Oh, Phish, how do we love thee? Let us count the ways.
We love Trey Anstasio’s sublime guitar ministrations. We love Mike Gordon’s rapturously fluid bass lines. We love Jon Fishman’s percussive range, from subtle Jazz inflection to hammer-and-tong Rock thunder. We love Page McConnell’s magnificent organ (and his playing’s pretty solid, too — insert rim shot). Oh, come on, you got there before we did.
We love your absurdist Zappa/Beefheart/Hitchcock lyrical quality. We love your musical diversity, from Prog complexity and Jazz elegance to Rock bombast, Jam improvisation and Pop simplicity. We love your audience taping policy.

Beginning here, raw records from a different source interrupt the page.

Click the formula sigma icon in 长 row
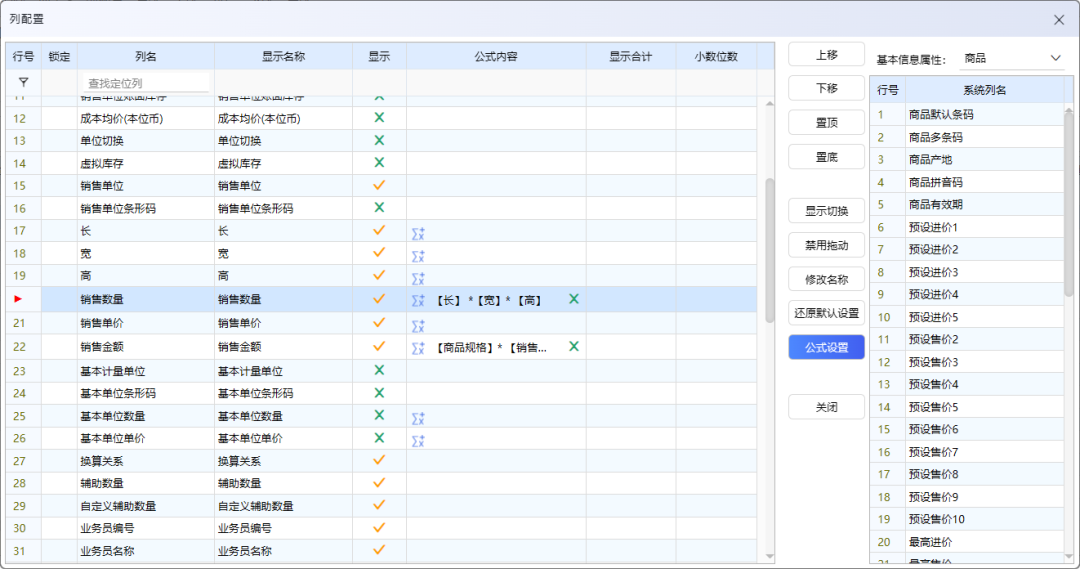1080x569 pixels. coord(418,232)
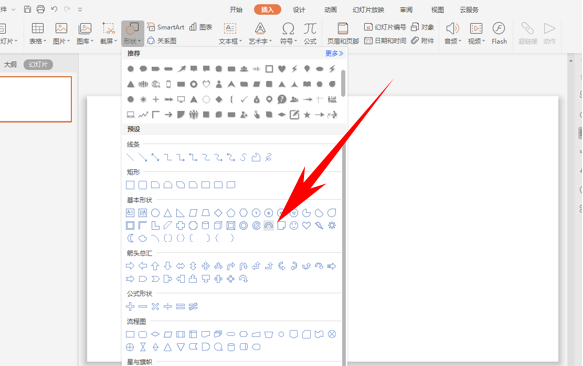The width and height of the screenshot is (583, 366).
Task: Select the right arrow in block arrows
Action: (x=130, y=266)
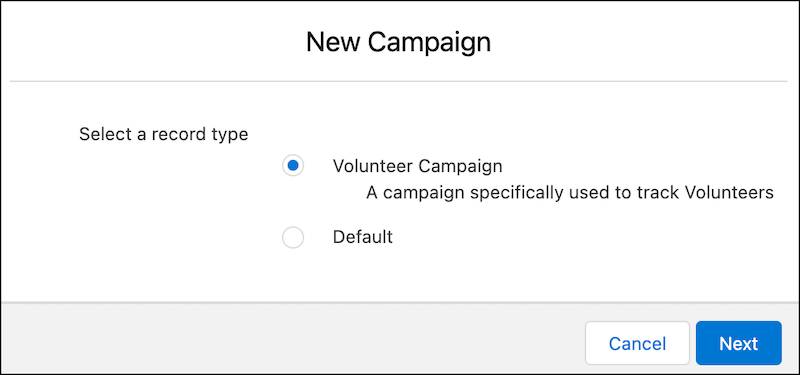Activate the empty circle beside Default
Viewport: 800px width, 375px height.
[x=293, y=238]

We love that you went from club-small to arena-big and never lost your passion for the music or your sense of humility and responsibility regarding your fans. We love The Barn. We love the side projects (but we love the band just a little bit more). We love the ethereal cloud that hangs over every audience you entertain. We love collecting versions of “Split Open and Melt.” For those of us who lost our Phish cherries to A Picture of Nectar, we really love A Picture of Nectar, to an extent that might be considered unhealthy by the uninitiated.
We love the controlled abandon with which you translate your own catalog. We love the care and effort required to learn other artists’ catalogs. We love that you became the new Dead, long before we were done with the old one. We love that you’re the same quartet that started out in Burlington more than 25 years ago and we love that you’re nowhere near the same as when you started.
We love that you knew exactly when to call it a day. And we love that you knew exactly when to ring the bell and get back to the work that you love. And that we love. And that’s how we love thee, Phish.